Dixons B.V., gevestigd te Ouder Amstel, heeft zich als benadeelde partij gevoegd ter zake van de vordering tot schadevergoeding, groot € 4706,89.
De rechtbank zal de benadeelde partij niet-ontvankelijk verklaren in haar vordering tot schadevergoeding, aangezien de vordering niet van zo eenvoudige aard is dat zij zich leent voor behandeling in het strafgeding.
[benadeelde partij], wonende te [woonplaats], heeft zich als benadeelde partij gevoegd ter zake van de vordering tot schadevergoeding, groot € 179,26.

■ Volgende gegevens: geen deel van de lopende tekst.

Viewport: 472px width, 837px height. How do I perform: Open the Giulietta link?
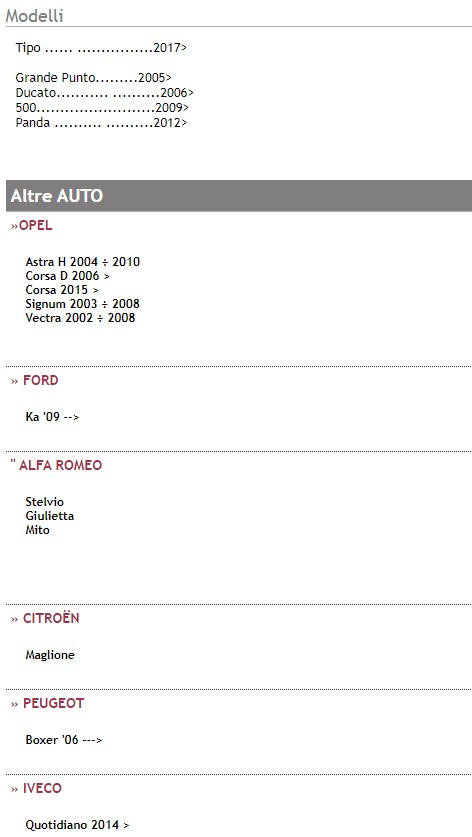(50, 516)
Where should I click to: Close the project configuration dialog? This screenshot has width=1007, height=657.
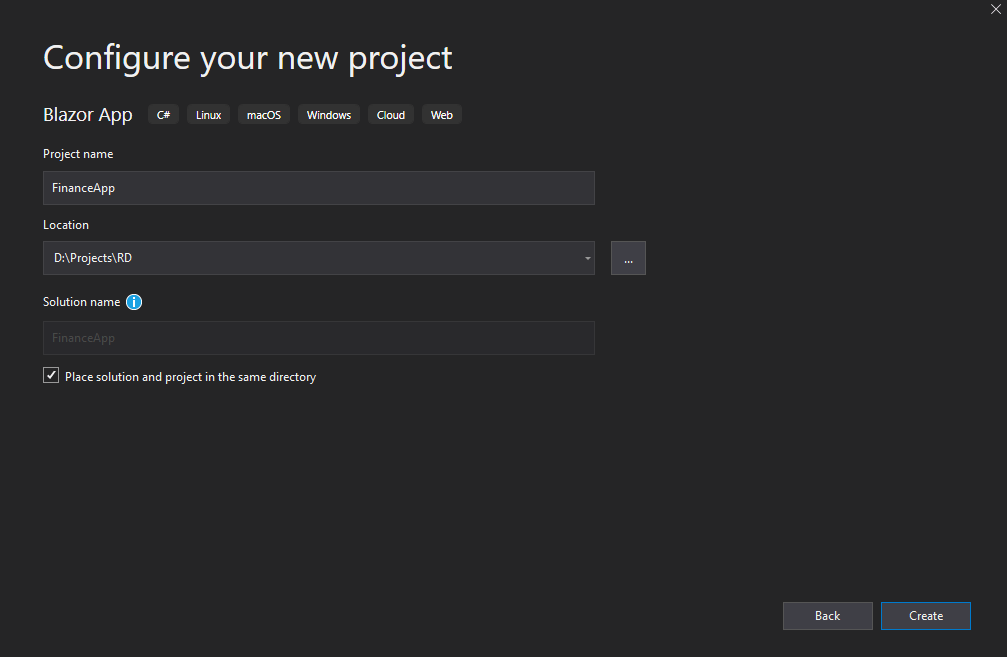pyautogui.click(x=995, y=9)
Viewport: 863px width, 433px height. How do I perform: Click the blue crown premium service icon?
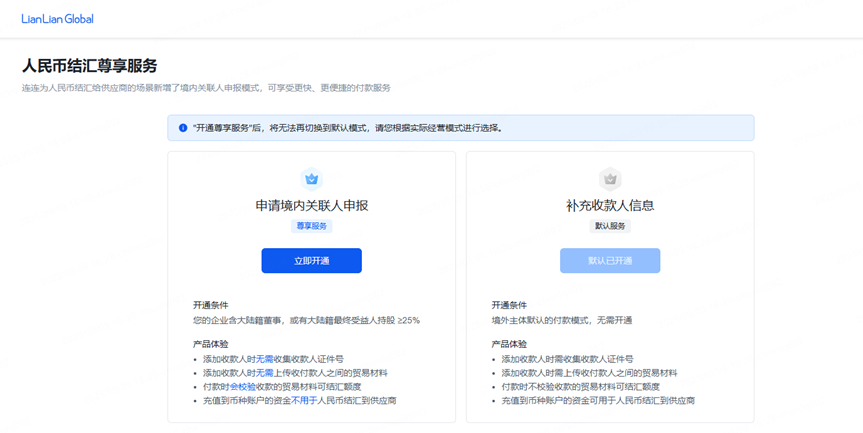click(311, 179)
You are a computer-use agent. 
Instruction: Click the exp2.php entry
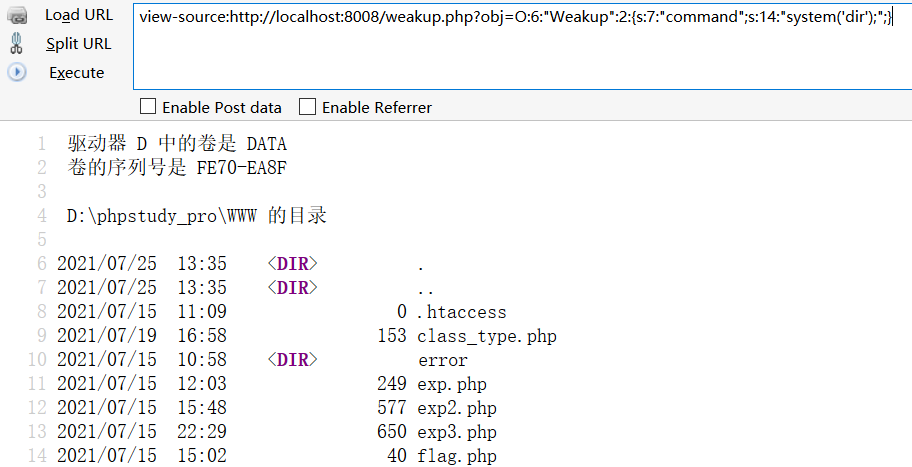[457, 408]
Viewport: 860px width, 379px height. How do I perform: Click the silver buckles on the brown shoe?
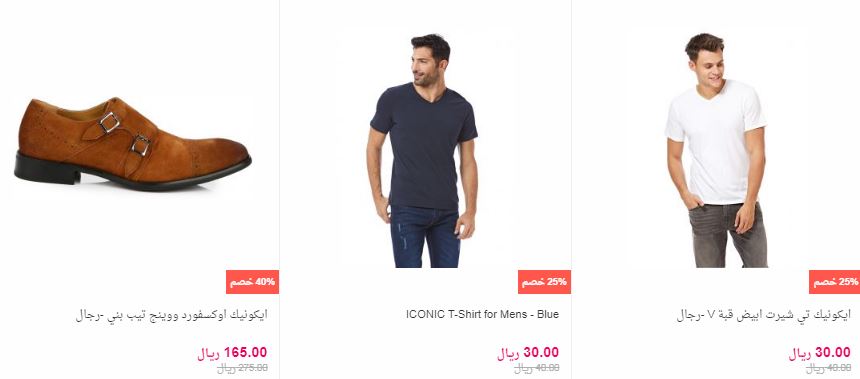click(x=125, y=134)
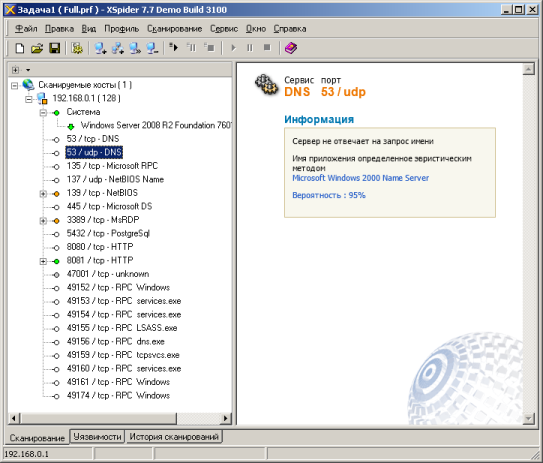The image size is (543, 463).
Task: Click the New task document icon
Action: click(x=20, y=48)
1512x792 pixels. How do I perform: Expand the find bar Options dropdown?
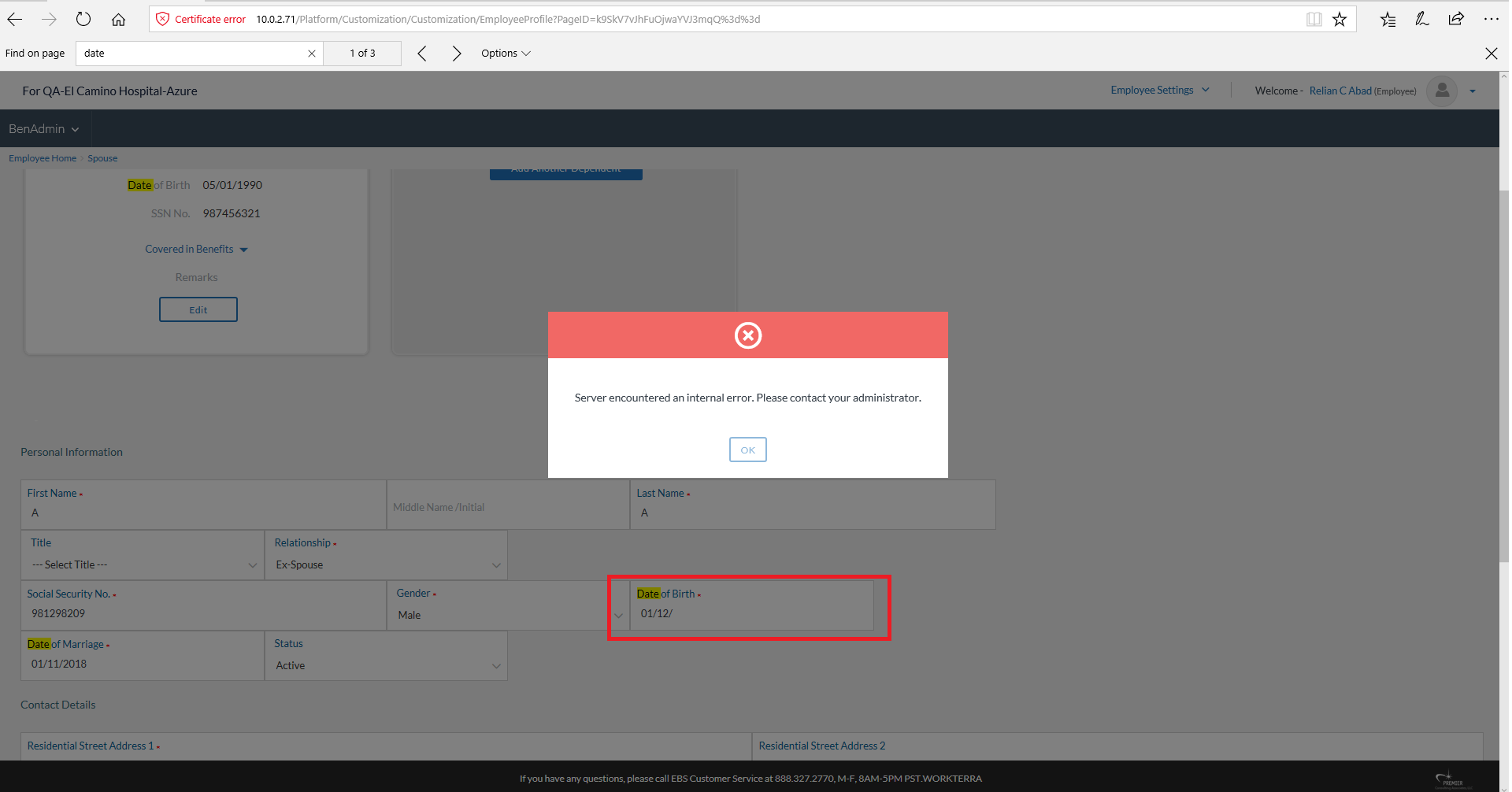pyautogui.click(x=506, y=54)
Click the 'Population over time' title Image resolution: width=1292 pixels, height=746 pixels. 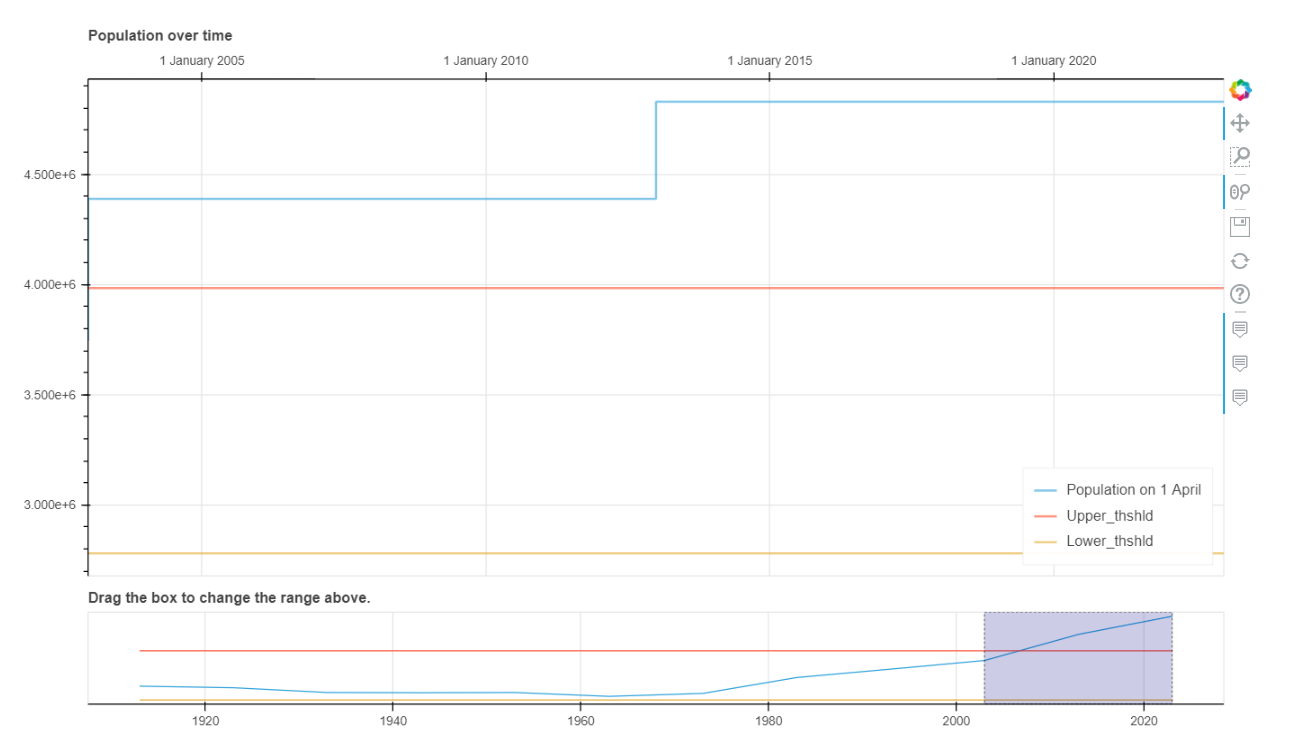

De rechtbank zal de benadeelde partij niet ontvankelijk verklaren in zijn vordering tot schadevergoeding, aangezien de vordering niet door overgelegde bescheiden is gestaafd.
De toepasselijke wetsartikelen.
De op te leggen straf is gegrond op de artikelen:
- 14a, 14b, 14c, 57, 300, 310, 312 en 417bis, van het Wetboek van Strafrecht;
-26, 55 van de Wet wapens en munitie.
Beslissing.
De rechtbank,
verklaart niet wettig en overtuigend bewezen dat de verdachte het bij dagvaarding onder 4 primair tenlastegelegde feit heeft begaan en spreekt de verdachte daarvan vrij;
verklaart wettig en overtuigend bewezen, dat de verdachte de bij dagvaarding onder 1, onder 2, onder 3 en onder 4 subsidiair tenlastegelegde feiten heeft begaan en dat het bewezenverklaarde uitmaakt:
(feit 1)
diefstal, voorafgaand en vergezeld van bedreiging met geweld tegen personen, gepleegd met het oogmerk om die diefstal voor te bereiden en gemakkelijk te maken, terwijl het feit werd gepleegd door twee of meer verenigde personen;
(feit 2)
handelen in strijd met artikel 26, eerste lid van de Wet wapens en munitie, strafbaar gesteld bij artikel 22, eerste lid van de Wet wapens en munitie;
(feit 3)
schuldheling;
(feit 4 subsidiar)
mishandeling;
verklaart het bewezenverklaarde en de verdachte deswege strafbaar;
veroordeelt de verdachte tot:
een gevangenisstraf voor de duur van 36 maanden;
bepaalt, dat een gedeelte van die straf, groot 6 maanden niet zal worden tenuitvoergelegd, zulks onder de algemene voorwaarde, dat de veroordeelde zich voor het einde van de hierbij op 2 jaren vastgestelde proeftijd niet schuldig maakt aan een strafbaar feit;
bepaalt dat de tijd, door de veroordeelde vóór de tenuitvoerlegging van deze uitspraak in verzekering en voorlopige hechtenis doorgebracht, bij de tenuitvoerlegging van de hem opgelegde gevangenisstraf geheel in mindering zal worden gebracht, voorzover die tijd niet reeds op een andere straf in mindering is gebracht;
in verzekering gesteld op: 20 maart 2007,
in voorlopige hechtenis gesteld op: 23 maart 2007,
bepaalt dat de benadeelde partijen, Dixons B.V. en [benadeelde partij], niet-ontvankelijk zijn in de vorderingen tot schadevergoeding, en dat deze de vorderingen bij de burgerlijke rechter kunnen aanbrengen;
verklaart niet bewezen hetgeen aan de verdachte meer of anders is telastgelegd dan hierboven is bewezen verklaard en spreekt de verdachte daarvan vrij.
Dit vonnis is gewezen door
mrs. Poustochkine, voorzitter,
Van Nooijen en Honée, rechters,
in tegenwoordigheid van mr. Doornik, griffier,
en uitgesproken ter openbare terechtzitting van deze rechtbank van 17 juli 2007.
Mr. Van Nooijen is buiten staat dit vonnis te ondertekenen.